◆ **Entries shown**
%%

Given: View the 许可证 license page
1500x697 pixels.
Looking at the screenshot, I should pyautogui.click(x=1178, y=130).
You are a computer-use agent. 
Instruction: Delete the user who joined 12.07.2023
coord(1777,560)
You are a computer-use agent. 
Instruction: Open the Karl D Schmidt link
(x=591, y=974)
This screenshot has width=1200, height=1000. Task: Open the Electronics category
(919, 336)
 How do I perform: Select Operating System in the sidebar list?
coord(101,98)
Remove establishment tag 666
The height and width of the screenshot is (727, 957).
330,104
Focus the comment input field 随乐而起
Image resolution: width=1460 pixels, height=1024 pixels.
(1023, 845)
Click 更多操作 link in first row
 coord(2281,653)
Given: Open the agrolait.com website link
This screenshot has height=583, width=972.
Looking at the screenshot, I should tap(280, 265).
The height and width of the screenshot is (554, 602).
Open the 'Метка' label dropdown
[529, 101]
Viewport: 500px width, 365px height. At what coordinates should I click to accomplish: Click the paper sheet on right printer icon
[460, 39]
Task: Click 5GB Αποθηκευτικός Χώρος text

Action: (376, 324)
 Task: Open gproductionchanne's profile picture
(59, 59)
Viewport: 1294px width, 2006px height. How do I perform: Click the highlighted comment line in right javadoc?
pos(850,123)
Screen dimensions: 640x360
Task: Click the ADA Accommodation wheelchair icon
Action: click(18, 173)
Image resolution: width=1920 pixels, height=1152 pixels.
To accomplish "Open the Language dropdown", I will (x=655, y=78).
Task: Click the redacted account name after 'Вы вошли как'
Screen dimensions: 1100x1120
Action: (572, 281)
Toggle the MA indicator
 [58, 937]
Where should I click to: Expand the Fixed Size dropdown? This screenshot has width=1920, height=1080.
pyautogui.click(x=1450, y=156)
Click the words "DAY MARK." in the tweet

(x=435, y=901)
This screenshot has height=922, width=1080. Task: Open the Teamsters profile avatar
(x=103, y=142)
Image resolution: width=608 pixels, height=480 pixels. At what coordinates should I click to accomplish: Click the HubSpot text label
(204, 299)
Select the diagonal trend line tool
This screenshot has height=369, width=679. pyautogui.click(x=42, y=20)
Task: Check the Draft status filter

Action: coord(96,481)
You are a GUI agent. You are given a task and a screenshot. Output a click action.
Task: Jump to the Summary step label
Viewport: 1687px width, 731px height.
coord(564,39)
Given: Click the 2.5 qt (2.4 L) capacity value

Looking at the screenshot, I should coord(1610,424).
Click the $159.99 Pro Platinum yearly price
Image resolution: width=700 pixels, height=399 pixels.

%%

◆ **Exercise details**
Please recast everything in the records from the line containing "Viewport: 1294px width, 2006px" down to the line containing "Action: coord(96,481)", both included, as a Markdown table with the columns Row and Line. Number the rows and skip blank lines.

◆ **Output for this task**
| Row | Line |
|---|---|
| 1 | Viewport: 1294px width, 2006px height. How do I perform: Click the highlighted comment line in right javadoc? |
| 2 | pos(850,123) |
| 3 | Screen dimensions: 640x360 |
| 4 | Task: Click the ADA Accommodation wheelchair icon |
| 5 | Action: click(18, 173) |
| 6 | Image resolution: width=1920 pixels, height=1152 pixels. |
| 7 | To accomplish "Open the Language dropdown", I will (x=655, y=78). |
| 8 | Task: Click the redacted account name after 'Вы вошли как' |
| 9 | Screen dimensions: 1100x1120 |
| 10 | Action: (572, 281) |
| 11 | Toggle the MA indicator |
| 12 |  [58, 937] |
| 13 | Where should I click to: Expand the Fixed Size dropdown? This screenshot has width=1920, height=1080. |
| 14 | pyautogui.click(x=1450, y=156) |
| 15 | Click the words "DAY MARK." in the tweet |
| 16 | (x=435, y=901) |
| 17 | This screenshot has height=922, width=1080. Task: Open the Teamsters profile avatar |
| 18 | (x=103, y=142) |
| 19 | Image resolution: width=608 pixels, height=480 pixels. At what coordinates should I click to accomplish: Click the HubSpot text label |
| 20 | (204, 299) |
| 21 | Select the diagonal trend line tool |
| 22 | This screenshot has height=369, width=679. pyautogui.click(x=42, y=20) |
| 23 | Task: Check the Draft status filter |
| 24 | Action: coord(96,481) |